“After the battle of Borodino,” said he in his memoirs, “I ceased to have recourse to little means to distract the people and occupy their attention. It required an extraordinary effort of the imagination to invent something that would excite the people. The most ingenious attempts do not always succeed, while the clumsy ones take a surprising effect. Among those of the latter kind there was a story after my fashion of which 5 thousand copies at one kopek a copy were sold in one day.”
The population of Moscow was in a peculiar moral condition. They were most superstitious, believed the most improbable reports and saw signs from heaven of the downfall of Napoleon.
“In the city,” writes Rostopchine, “rumors were current of visions, of voices which had been heard in the graveyards. Passages from the Apocalypsis were quoted referring to Napoleon’s fall.”
But Rostopchine himself, was he free from credulity? A German by the name of Leppich constructed, secretly, in one of the gardens of Moscow, a balloon by means of which the French army should be covered with fire, and some historians say that Rostopchine was one of the most enthusiastic admirers of Leppich.
As it may be interesting to learn how he was ahead of his time in regard to ideas about military balloons let us give the full statement of Popof on this matter.
In 1812 in Moscow it was exactly as in 1870 in Paris; everybody built hopes on the military airship, and expected that by means of a Greek fire from a balloon the whole army of the enemy would be annihilated. Rostopchine, in a letter dated May 7/19, 1812, gave an account to Emperor Alexander of the precautions he had taken that the wonderful secret of the construction of the airship by Leppich should not be revealed. He took the precaution not to employ any workmen from Moscow. He had already given Leppich 120 thousand rubles to buy material.
“To-morrow,” he writes, “under the pretext of dining with some one living in his vicinity I shall go to Leppich and shall remain with him for a long time; it will be a feast to me to become more closely connected with a man whose invention will render military art superfluous, free mankind of its internal destroyer, make of you the arbiter of kings and empires and the benefactor of mankind.”

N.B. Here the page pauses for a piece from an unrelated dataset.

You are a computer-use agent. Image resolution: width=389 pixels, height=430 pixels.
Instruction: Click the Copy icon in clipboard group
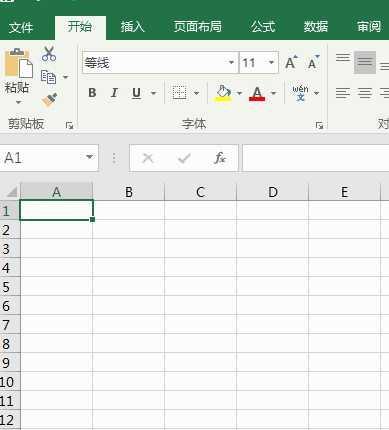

In another letter to the emperor, dated June 11/23, 1812, he writes, “I have seen Leppich; he is a very able man and an excellent mechanician. He has removed all my doubts in regard to the contrivances which set the wings of his machine in motion (indeed an infernal construction) and which consequently might do still more harm to humanity than Napoleon himself. I am in doubt about one point which I submit to the judgment of your majesty: when the machine will be ready Leppich proposes to embark on it to fly as far as Wilna. Can we trust him so completely as not to think of treason on his part?” Three weeks later he wrote to the emperor “I am fully convinced of success. I have taken quite a liking to Leppich who is also very much attached to me; his machine I love like my own child. Leppich suggests that I should make an air voyage with him, but I cannot decide about this without the authorization of your majesty.”
On September 11th., four days before the evacuation, the fate of Moscow was decided. On that day at 10 o’clock in the forenoon the following conversation took place in the house of Rostopchine between him and Glinka.
“Your excellency,” said Glinka, “I have sent my family away.”